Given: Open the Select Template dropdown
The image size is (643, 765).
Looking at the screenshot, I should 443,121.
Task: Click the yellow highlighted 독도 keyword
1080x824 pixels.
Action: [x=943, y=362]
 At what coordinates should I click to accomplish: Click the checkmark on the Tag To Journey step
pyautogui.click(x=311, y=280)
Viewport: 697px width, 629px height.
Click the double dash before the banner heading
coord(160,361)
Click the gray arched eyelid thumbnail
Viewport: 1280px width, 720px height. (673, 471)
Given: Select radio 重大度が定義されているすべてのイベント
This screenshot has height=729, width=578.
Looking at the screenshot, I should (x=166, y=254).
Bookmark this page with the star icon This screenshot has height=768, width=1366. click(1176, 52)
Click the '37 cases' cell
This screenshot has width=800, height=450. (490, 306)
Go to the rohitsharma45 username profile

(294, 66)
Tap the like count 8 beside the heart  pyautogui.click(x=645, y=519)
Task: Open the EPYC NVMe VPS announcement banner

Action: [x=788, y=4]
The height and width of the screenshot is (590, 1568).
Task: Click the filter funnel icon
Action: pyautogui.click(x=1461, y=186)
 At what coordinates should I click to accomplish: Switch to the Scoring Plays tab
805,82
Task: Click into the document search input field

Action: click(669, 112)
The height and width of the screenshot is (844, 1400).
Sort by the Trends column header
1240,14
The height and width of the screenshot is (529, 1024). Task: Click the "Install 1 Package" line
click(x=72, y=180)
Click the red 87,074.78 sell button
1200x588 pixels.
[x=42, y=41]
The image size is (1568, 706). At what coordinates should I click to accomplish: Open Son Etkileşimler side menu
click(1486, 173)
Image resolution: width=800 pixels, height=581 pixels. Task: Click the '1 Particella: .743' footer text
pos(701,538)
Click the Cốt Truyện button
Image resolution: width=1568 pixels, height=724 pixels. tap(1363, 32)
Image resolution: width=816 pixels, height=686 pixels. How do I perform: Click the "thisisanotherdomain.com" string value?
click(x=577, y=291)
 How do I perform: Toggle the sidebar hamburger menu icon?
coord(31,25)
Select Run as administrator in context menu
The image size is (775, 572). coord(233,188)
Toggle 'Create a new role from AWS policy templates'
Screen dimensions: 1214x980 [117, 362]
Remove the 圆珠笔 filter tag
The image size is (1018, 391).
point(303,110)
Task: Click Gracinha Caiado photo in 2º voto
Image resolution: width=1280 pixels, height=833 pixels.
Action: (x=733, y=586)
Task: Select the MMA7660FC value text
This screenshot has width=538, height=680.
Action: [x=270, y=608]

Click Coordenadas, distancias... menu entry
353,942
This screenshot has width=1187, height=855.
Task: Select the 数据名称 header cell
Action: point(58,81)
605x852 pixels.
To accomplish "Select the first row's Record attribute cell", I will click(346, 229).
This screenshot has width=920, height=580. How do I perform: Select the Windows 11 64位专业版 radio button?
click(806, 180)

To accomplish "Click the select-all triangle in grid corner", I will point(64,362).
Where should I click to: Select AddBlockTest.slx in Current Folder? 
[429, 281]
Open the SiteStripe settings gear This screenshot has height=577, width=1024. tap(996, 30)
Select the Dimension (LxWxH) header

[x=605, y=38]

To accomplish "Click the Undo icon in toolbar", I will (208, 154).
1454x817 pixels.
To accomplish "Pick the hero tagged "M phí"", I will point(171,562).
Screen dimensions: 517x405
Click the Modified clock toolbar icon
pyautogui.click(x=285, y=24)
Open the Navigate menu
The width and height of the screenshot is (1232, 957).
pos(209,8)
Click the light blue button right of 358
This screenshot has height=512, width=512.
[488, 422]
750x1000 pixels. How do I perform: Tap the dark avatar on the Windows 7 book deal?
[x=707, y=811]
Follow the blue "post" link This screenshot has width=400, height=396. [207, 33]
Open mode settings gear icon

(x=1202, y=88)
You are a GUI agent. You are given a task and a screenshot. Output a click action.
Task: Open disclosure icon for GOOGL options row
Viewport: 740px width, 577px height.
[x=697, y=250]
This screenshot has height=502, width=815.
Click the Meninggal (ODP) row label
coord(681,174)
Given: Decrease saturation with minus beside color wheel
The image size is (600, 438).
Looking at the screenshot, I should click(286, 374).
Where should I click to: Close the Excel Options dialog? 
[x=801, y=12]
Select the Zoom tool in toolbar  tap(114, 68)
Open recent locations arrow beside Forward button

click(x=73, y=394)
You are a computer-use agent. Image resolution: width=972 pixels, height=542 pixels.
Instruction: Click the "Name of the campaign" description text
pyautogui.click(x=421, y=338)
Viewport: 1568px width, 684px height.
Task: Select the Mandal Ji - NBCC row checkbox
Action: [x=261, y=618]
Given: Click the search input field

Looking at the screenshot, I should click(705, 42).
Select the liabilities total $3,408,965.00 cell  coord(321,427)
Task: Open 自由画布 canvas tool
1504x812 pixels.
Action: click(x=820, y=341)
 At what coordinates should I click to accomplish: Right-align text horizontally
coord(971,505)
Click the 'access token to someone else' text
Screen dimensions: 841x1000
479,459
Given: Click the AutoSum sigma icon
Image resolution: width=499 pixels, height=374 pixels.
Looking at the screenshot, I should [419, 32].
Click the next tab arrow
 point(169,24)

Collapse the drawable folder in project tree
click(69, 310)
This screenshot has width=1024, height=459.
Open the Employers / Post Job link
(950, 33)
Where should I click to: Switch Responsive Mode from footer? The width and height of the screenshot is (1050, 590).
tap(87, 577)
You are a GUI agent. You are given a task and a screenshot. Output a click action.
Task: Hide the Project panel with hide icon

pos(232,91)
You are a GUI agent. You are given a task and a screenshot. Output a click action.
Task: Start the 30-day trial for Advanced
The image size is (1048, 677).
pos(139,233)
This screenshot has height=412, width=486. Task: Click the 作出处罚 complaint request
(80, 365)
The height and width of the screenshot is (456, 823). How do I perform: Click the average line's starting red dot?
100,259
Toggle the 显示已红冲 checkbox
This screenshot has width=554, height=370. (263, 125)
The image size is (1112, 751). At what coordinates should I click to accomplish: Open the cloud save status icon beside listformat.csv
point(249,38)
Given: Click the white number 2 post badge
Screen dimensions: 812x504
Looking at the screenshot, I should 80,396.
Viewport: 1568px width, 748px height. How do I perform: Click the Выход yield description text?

Your assignment: Exactly as they appear above, write out the line containing "Screen dimensions: 812x504" and each line that comes after it in the records.

Task solution:
Screen dimensions: 812x504
Looking at the screenshot, I should 80,396.
Viewport: 1568px width, 748px height. How do I perform: Click the Выход yield description text?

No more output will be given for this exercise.